The Louisville Metro Police Department agreed to enter into a consent decree following an investigation by the U.S. Department of Justice.

The civil rights review began nearly two years ago in the wake of the 2020 police killing of Breonna Taylor. The findings were released Wednesday in a nearly 90-page report that detailed years of practices by the department that violated the U.S. Constitution and federal law, including excessive use of force and searches based on invalid search warrants.

Terms of the agreement are expected to be negotiated in the coming months before it's filed in federal court, and there are several steps in the process moving forward. 

Departments with experience in consent decrees said it's a process that can take years. While the timeline for the federal oversight varies, it's a minimum of five years but is often much longer.
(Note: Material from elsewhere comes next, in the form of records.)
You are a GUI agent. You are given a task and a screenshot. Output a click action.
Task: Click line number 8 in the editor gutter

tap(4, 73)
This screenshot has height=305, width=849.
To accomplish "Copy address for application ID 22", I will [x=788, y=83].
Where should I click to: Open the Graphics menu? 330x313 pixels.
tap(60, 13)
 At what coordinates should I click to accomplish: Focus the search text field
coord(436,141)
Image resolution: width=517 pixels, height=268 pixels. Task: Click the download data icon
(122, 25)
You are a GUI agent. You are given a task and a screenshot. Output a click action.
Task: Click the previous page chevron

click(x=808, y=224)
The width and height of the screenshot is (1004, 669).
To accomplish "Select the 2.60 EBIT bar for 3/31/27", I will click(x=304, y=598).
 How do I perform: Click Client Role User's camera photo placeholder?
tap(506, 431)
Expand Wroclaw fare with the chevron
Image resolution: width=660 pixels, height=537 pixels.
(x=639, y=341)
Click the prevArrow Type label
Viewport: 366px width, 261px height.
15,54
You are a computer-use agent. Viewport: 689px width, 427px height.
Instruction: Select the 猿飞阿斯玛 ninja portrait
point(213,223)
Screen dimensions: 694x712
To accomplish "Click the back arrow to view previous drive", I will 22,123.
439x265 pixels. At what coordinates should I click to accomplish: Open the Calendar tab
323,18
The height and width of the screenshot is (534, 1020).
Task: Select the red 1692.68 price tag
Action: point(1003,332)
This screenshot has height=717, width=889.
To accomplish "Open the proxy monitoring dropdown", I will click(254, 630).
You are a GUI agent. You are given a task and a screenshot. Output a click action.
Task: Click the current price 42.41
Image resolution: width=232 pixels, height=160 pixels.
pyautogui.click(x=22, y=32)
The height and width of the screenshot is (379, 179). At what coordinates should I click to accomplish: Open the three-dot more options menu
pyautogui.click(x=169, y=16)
For example, police in New Orleans have been under a consent decree for about 10 years. 

"If you're not a big enough person to look in the mirror and say 'I can do better,' then maybe this isn't the profession for you," Nicholas Gernon, deputy superintendent for New Orleans Police, told WDRB News. "Because our profession is constantly evolving and changing."

In 2010, the DOJ started looking into an alleged pattern of civil rights violations and other misconduct by the New Orleans Police Department. 

"We were coming off of Hurricane Katrina. We had a lot of needs and a lot of real dysfunction," Gernon said.

Not long after launching the investigation, the police department and the DOJ entered into a consent decree. 

In a nearly 130-page report, the DOJ detailed tasks and goals in 492 paragraphs of benchmarks the department had to achieve. 

Gernon said that's what will come next, and it will be more in-depth than the pattern and practice released Wednesday in Louisville.

"It has been a very long and hard road, but 10 years later we're a completely different department than we were when we started the consent decree and we are a better department for it," he said. 

It's a long, arduous process and, from a department that has been there before — Louisville has a long road ahead.

Gernon said once a monitoring team is in place, they'll look at the department's best practices, do a complete revamp of all of the policies in place, and redraw all of the training to make sure that it's up to standards. Then, he said, they'll take a look at the supervision. 

"Supervisors can do a lot of the prevention, whether it's your peer or supervisor," he said. "If supervisors are stepping in, then a lot of times these misconduct issues won't happen."

If the policies, training and proper supervision is all in place, but the department is still seeing issues, then they will take it a step further.

"Then they'll look at the disciplinary process to determine if it's robust enough to ensure that people are being held accountable when they commit misdeeds, and really that's how the consent decree worked for us," Gernon said. "And I expect that any entity entering into it in the future, that's probably the path that they're gonna have to take as well."

It's important to note that Louisville is a long way from these steps. They first have to draft the decree and a federal judge has to be appointed before the department even gets a monitoring team, which will be the first step in the process.